------ Dataset records ------

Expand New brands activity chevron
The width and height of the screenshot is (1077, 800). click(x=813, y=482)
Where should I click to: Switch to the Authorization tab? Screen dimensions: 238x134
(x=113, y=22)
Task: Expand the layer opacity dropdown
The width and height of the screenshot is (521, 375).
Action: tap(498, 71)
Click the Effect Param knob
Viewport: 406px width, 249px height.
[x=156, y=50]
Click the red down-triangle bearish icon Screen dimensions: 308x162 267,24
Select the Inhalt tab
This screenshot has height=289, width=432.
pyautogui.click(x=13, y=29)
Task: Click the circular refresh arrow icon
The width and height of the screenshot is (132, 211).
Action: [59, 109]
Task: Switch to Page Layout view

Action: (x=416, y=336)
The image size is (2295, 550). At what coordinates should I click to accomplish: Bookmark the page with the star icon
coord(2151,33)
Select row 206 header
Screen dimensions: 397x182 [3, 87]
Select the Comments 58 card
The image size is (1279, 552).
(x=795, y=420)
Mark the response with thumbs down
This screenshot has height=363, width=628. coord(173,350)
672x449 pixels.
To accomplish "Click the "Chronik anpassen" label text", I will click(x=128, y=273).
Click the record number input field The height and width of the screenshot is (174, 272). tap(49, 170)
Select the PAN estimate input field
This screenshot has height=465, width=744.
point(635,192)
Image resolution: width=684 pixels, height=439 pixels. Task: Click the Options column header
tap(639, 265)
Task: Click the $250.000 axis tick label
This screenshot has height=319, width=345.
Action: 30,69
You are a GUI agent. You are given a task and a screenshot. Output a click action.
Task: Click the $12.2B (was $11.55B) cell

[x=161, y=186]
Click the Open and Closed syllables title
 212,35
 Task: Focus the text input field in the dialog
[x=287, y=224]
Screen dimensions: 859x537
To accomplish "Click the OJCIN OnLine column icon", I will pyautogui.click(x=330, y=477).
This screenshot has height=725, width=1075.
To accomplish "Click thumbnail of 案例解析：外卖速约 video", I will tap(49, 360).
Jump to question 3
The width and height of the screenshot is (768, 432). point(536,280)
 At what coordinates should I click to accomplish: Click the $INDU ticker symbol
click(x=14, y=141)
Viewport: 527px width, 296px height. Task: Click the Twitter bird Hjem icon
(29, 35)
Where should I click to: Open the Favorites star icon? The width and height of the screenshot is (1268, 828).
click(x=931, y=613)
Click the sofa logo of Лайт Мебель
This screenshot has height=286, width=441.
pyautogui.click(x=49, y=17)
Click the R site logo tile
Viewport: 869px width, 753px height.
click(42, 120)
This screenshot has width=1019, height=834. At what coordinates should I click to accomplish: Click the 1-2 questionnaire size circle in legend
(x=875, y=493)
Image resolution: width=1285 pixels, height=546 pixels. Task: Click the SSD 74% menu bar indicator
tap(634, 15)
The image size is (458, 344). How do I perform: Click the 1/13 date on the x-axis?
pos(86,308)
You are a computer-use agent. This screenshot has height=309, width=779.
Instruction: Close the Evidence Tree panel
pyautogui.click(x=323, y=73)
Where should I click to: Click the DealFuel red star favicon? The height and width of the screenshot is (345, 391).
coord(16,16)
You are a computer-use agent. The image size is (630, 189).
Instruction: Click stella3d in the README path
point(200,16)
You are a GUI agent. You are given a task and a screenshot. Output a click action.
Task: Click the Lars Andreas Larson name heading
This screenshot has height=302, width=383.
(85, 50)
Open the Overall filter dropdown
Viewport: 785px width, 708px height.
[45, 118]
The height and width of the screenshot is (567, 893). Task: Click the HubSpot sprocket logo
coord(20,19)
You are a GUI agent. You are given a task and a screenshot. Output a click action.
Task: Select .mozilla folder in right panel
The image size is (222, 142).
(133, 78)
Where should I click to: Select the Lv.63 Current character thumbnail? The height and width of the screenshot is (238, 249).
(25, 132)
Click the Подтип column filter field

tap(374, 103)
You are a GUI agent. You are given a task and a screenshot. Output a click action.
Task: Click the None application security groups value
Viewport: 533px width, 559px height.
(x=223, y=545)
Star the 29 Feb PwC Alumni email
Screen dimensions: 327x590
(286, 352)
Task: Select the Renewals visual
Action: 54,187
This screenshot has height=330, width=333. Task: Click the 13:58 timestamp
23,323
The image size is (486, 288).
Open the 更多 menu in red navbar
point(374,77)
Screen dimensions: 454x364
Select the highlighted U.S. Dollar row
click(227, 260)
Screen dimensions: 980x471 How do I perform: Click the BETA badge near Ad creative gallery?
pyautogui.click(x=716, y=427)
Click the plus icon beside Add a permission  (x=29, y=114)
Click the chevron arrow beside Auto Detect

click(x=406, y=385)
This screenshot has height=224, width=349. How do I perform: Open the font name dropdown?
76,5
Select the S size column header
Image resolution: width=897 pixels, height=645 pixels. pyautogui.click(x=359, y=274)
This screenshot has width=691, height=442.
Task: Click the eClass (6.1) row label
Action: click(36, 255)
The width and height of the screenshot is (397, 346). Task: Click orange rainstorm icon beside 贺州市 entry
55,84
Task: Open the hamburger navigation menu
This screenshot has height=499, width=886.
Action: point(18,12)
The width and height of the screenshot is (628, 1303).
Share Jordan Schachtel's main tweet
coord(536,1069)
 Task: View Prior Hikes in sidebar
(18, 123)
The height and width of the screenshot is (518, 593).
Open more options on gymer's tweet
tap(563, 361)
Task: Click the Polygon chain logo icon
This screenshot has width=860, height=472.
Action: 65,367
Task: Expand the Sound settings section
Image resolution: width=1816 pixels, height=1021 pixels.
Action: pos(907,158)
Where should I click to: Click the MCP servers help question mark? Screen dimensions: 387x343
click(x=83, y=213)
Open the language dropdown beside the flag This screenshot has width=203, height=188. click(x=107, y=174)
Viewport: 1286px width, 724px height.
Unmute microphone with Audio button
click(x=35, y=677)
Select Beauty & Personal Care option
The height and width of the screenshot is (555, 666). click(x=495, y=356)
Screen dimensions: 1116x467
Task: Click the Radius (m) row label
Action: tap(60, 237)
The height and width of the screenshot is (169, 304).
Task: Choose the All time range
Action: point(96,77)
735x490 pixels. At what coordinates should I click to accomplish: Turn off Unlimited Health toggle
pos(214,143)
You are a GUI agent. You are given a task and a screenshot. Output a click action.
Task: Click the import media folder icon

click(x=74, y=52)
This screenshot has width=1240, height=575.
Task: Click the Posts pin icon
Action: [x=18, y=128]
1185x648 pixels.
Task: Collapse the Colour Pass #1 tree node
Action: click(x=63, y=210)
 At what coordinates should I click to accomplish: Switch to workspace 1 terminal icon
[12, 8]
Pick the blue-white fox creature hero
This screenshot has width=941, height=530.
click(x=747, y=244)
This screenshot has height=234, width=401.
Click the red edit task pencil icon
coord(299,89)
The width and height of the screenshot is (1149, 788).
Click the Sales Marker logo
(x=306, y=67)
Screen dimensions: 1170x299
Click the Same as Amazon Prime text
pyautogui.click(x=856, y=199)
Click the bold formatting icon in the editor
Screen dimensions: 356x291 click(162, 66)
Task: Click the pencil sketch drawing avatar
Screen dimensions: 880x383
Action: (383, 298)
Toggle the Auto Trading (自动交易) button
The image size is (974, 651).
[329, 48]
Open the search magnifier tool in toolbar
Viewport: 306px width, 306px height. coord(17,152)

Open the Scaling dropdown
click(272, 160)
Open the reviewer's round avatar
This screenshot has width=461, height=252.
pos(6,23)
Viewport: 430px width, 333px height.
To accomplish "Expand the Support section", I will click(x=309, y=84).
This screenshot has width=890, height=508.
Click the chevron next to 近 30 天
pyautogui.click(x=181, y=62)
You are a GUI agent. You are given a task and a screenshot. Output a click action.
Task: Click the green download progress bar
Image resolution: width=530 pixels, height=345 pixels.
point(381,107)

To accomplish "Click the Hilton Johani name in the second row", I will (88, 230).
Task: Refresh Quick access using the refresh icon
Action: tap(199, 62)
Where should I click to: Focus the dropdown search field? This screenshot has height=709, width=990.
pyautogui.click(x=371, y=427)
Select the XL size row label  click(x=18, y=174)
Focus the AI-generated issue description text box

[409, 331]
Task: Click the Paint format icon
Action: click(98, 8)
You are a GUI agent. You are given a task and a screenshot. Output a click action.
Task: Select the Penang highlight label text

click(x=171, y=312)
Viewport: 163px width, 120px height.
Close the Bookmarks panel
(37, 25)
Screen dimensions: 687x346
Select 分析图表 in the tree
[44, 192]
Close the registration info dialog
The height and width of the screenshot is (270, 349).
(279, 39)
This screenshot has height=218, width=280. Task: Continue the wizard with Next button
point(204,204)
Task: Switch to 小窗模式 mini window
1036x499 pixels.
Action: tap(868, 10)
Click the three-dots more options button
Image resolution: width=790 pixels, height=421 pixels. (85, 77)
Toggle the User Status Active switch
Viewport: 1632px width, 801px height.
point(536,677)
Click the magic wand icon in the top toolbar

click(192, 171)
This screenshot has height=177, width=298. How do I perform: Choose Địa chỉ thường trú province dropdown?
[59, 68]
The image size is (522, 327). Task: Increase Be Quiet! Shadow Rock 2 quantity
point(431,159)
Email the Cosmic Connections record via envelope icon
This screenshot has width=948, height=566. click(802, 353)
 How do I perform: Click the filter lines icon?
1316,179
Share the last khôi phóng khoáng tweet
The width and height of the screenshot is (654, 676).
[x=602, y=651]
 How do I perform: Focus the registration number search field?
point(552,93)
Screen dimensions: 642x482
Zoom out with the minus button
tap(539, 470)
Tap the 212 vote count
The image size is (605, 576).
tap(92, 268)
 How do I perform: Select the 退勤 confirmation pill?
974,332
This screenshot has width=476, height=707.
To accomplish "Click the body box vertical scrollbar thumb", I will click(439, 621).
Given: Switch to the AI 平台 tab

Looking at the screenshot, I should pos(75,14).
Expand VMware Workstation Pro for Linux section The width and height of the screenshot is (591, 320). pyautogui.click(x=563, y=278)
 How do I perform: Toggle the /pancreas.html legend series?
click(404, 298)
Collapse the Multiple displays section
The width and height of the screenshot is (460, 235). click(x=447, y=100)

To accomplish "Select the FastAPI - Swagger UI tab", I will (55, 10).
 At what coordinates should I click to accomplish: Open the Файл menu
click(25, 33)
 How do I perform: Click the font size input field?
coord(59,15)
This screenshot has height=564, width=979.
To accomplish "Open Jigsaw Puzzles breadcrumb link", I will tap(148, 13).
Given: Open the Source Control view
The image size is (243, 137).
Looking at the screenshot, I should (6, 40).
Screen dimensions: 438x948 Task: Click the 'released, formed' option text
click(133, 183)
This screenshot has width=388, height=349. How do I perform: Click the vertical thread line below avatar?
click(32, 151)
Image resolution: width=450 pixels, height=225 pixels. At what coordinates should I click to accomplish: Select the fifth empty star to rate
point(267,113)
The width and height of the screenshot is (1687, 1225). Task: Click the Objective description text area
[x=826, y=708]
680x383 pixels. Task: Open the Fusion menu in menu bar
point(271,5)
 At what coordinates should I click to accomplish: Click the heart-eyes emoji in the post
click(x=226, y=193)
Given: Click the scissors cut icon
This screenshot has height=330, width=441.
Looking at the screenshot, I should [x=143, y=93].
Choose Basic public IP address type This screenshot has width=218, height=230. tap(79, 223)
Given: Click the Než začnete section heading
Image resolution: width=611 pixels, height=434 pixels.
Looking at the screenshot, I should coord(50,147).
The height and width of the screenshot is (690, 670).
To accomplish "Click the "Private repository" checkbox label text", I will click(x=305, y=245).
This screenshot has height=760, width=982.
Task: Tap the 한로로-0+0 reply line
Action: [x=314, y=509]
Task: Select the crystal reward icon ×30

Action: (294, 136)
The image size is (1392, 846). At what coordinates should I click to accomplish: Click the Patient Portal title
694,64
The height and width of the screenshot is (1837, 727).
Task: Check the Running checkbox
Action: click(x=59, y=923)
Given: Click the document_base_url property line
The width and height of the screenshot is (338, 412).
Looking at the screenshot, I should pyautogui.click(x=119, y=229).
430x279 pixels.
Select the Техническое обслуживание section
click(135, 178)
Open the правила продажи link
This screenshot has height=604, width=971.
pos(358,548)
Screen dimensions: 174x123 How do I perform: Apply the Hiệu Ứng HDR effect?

------

● **Prompt**
Retype the records above, but only those lines that fall between the line containing "Close the Bookmarks panel" and the line containing "Tap the 212 vote count", with both of those lines included, exactly as written.

● **Written response**
Close the Bookmarks panel
(37, 25)
Screen dimensions: 687x346
Select 分析图表 in the tree
[44, 192]
Close the registration info dialog
The height and width of the screenshot is (270, 349).
(279, 39)
This screenshot has height=218, width=280. Task: Continue the wizard with Next button
point(204,204)
Task: Switch to 小窗模式 mini window
1036x499 pixels.
Action: tap(868, 10)
Click the three-dots more options button
Image resolution: width=790 pixels, height=421 pixels. (85, 77)
Toggle the User Status Active switch
Viewport: 1632px width, 801px height.
point(536,677)
Click the magic wand icon in the top toolbar

click(192, 171)
This screenshot has height=177, width=298. How do I perform: Choose Địa chỉ thường trú province dropdown?
[59, 68]
The image size is (522, 327). Task: Increase Be Quiet! Shadow Rock 2 quantity
point(431,159)
Email the Cosmic Connections record via envelope icon
This screenshot has width=948, height=566. click(802, 353)
 How do I perform: Click the filter lines icon?
1316,179
Share the last khôi phóng khoáng tweet
The width and height of the screenshot is (654, 676).
[x=602, y=651]
 How do I perform: Focus the registration number search field?
point(552,93)
Screen dimensions: 642x482
Zoom out with the minus button
tap(539, 470)
Tap the 212 vote count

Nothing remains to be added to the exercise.